Michelle Raiford (she/her)

My son attends Broadview Thompson K-8.

I have been an attorney for almost 18 years.  I am currently in private practice.  I own a black owned business.

How my values informed my choice to be part of the PAC:

I grew up in a poor family in the most diverse area code of Washington (98118) where I was raised that education is extremely important (to fight the ugly head of oppression), justice and equality for all is like religion, and regardless what I do in my life I have a duty to make the world a better place and give back to my community.  Due to SPS and its staff, I graduated from Rainier Beach High School and from that time on I have always been heavily tied to the values my family gave me.  Before law school, I worked with domestic violence victims and children.  After law school, I worked as a legal aid attorney working hands on daily with low income families who were trying to protect themselves and their family members from sexual abuse,  violence, drug and alcohol addiction, and mental health issues. Ninety percent of these individuals had disabilities, cultural barriers, and were LEP.  I helped start a clinic in Snohomish County that for free helped individuals who had juvenile convictions seal their convictions (before the law was changed) so they could be employed, find housing, and ultimately improve the quality of their families.  For several years I taught Mock Trial at the Beacon Hill Community Center for SPS students from South Seattle schools. Many of the students were at risk youth who I saw myself in at their age.

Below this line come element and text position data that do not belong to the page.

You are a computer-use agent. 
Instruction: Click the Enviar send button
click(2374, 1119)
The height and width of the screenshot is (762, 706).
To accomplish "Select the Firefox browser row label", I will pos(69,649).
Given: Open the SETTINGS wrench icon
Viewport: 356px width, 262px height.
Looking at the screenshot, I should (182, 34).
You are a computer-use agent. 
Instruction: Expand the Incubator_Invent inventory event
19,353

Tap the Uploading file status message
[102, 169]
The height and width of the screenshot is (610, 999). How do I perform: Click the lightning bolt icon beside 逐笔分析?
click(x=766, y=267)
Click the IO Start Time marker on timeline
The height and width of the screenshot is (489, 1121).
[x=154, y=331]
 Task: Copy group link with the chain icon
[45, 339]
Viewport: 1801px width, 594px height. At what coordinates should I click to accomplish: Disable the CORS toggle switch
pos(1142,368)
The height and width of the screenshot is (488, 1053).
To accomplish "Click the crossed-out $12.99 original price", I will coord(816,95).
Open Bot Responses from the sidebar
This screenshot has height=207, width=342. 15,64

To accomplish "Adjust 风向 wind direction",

Once I had my son, my life became focused more around him.  When the shooting at Ingraham happened (which is not very far from Broadview Thompson) I felt like regardless of my many family, business, and client commitments I cannot simply sit on the sidelines.  I constantly think of what people had to do to fight for civil rights.  If being on the PAC means I have to sacrifice possibly sleep or convenience to get things done for my business, clients, and child, I see it as a small sacrifice to make.

Rojine Rudio (she/her)

My daughter attends the Developmental Preschool at Lafayette Elementary

I am an educator who is passionate about providing equitable access to learning for my students. I am also on the Board of Directors for Legal Counsel for Youth and Children.

Inclusion is incredibly important to me. As an educator who is also a parent of a child in Special Education, I am able to provide a unique lens on how Seattle Public Schools’ ongoing work can ensure that every child is valued, heard, and cared for. Our students need us now more than ever.

I am a product of Seattle Public Schools. I went to Lafayette Elementary, Madison Middle School, and finally West Seattle High School (Class of 2011) where I met my husband!